L’uomo giusto al posto giusto. Diego Piacentini ha girato l’Italia, poi l’Europa e infine l’America, come piattaforma per andare in tutto il mondo, soprattutto India e Cina. È l’uomo a cui Jeff Bezos ha affidato parti importanti della strategia di sviluppo del suo colosso per l’e-commerce Amazon, e prima ancora, dal febbraio 2000, è stato uno degli uomini di punta di Apple, a capo dell’Italia e poi dell’Europa.
Manager conosciuto e stimato per la tecnologia a livello mondiale, Piacentini ha deciso di fare qualcosa che in Italia ha stupito e spiazzato. Si è preso due anni di sabbatico dalla carica di vicepresidente senior di Amazon per lavorare a titolo gratuito per il premier Italiano Matteo Renzi. Il desiderio di Piacentini è quello di restituire all’Italia qualcosa che l’Italia gli ha dato: la capacità di crescere, l’unicità, l’orgoglio di essere protagonista del mondo digitale.
Non c’è da sbagliarsi, come ha fatto tanta stampa anche nostrana, sulle competenze di Piacentini. L’uomo conosce a menadito le tecnologie e i loro vettori di sviluppo, parea con gli informatici e gli scienziati ma non è uomo di scienza, non è un ricercatore. È laureato in Bocconi, uomo di ordine del business (un manager nel senso più vero), capace di ragionare in termini di piattaforma. I ruoli in Amazon lo dimostrano ma ancora di più lo spiega Amazon stessa: l’azienda è innovativa nella sua capacità di scrivere codice, di creare prodotti elettronici (il Kindle), di inventarsi il cloud così come oggi lo conosciamo. Ma è in realtà la più grande azienda di logistica al mondo, capace di pensare come una piattaforma, una struttura che permette di abilitare grazie alle tecnologie molte altre cose.

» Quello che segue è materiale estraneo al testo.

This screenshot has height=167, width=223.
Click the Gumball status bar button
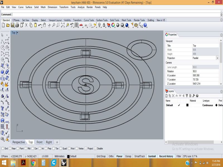click(152, 156)
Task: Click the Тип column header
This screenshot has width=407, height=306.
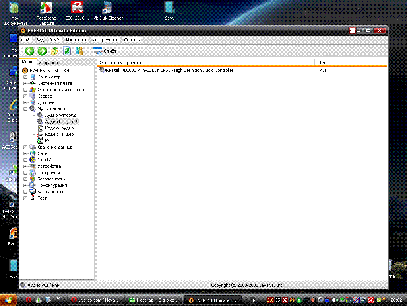Action: 323,63
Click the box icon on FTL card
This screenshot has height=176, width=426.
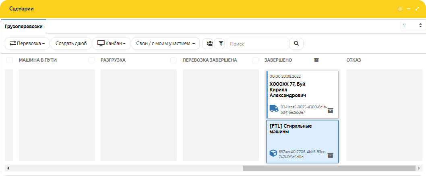click(273, 153)

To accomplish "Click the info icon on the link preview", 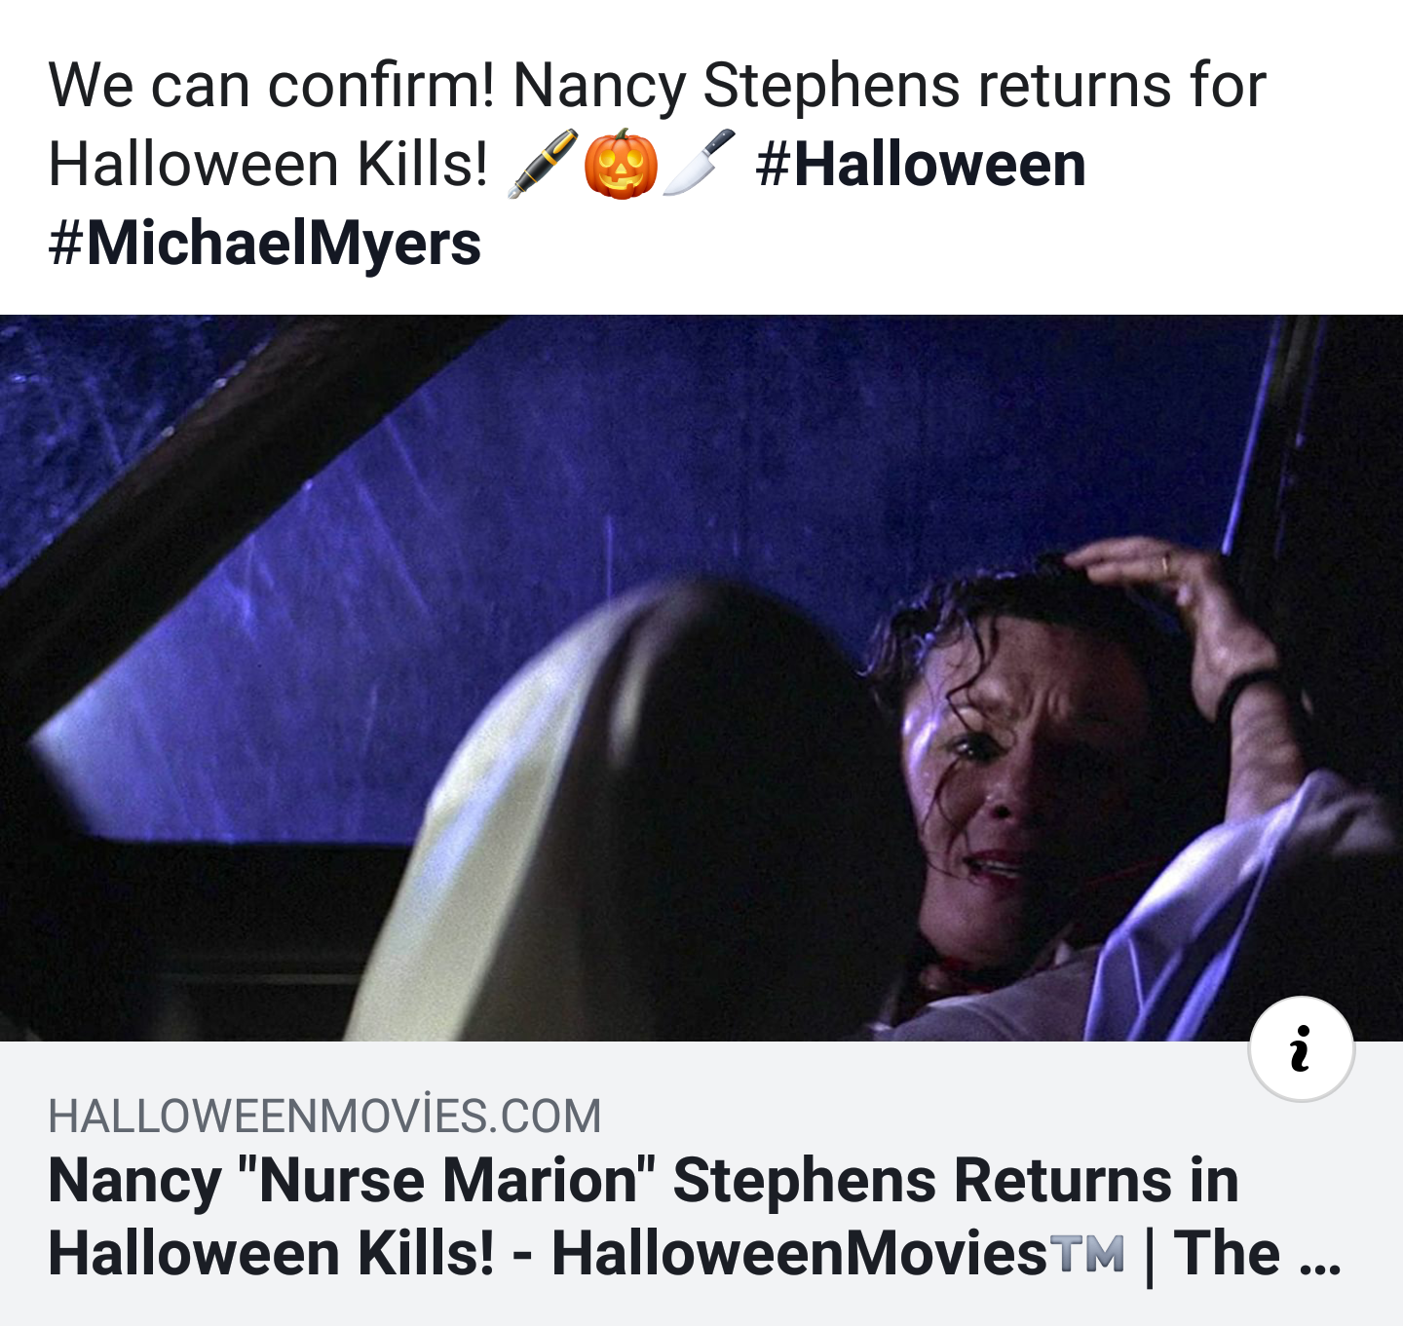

Adesso in Italia il ruolo di Piacentini sarà quello di costruttore e realizzatore, con un mandato del premier e l’appoggio determinante per mettere in piedi quello che è richiesto alla modernizzazione di un Paese altrimenti sclerotizzato, lontano dall’uso delle tecnologie come fattore abilitante. Superare l’inerzia ma anche combattere contro i tanti che hanno iniziato subito a storcere il naso all’annuncio di Renzi del suo uomo di punta per la tecnologia.
Il settore fino ad oggi è stato spesso sfruttato per la gloria personale da presunti esperti, dirigenti velleitari e supposti imprenditori, magari anche con qualche medaglia sul mercato per aver saputo vendere quando il gioco si faceva duro, ma certo non con la visione dello statista. C’è cinismo e disincanto, casta e privilegio, ma di questo sappiamo che l’aria romana è maestra. Manca quel quid che invece Piacentini ha dimostrato di possedere in grande quantità.
A parlare di tecnologia, magari leggendo su qualche sito web le parole d’ordine del periodo, sono buoni in molti. A costruire una piattaforma rivoluzionaria nel mercato e oggi a far decollare un processo di cambiamento profondo dello Stato nei modi e nei meccanismi che hanno a che fare con la vita di decine di milioni di persone ci vogliono invece doti vere, reali.
Adesso a Piacentini tocca il ruolo di esecuzione della strategia pensata per realizzare una architettura interoperabile e semplice nell’uso che dovrebbe diventare la base e il cuore pulsante del Paese. Il governo con Piacentini è convinto di aver trovato l’uomo giusto per dare gambe a questa visione. In realtà il gioco sarà di squadra, con Paolo Barberis che è il consigliere per l’innovazione di Renzi, e con il direttore generale dell’Agid, Antonio Samaritani. Aver dimostrato di essere in grado di dare il massimo con Apple prima e con Amazon poi è il biglietto da visita di un uomo che ora potrà fare quello che dovrebbe essere l’orgoglio di ogni cittadino e servitore dello Stato: contribuire a rendere migliore l’Italia.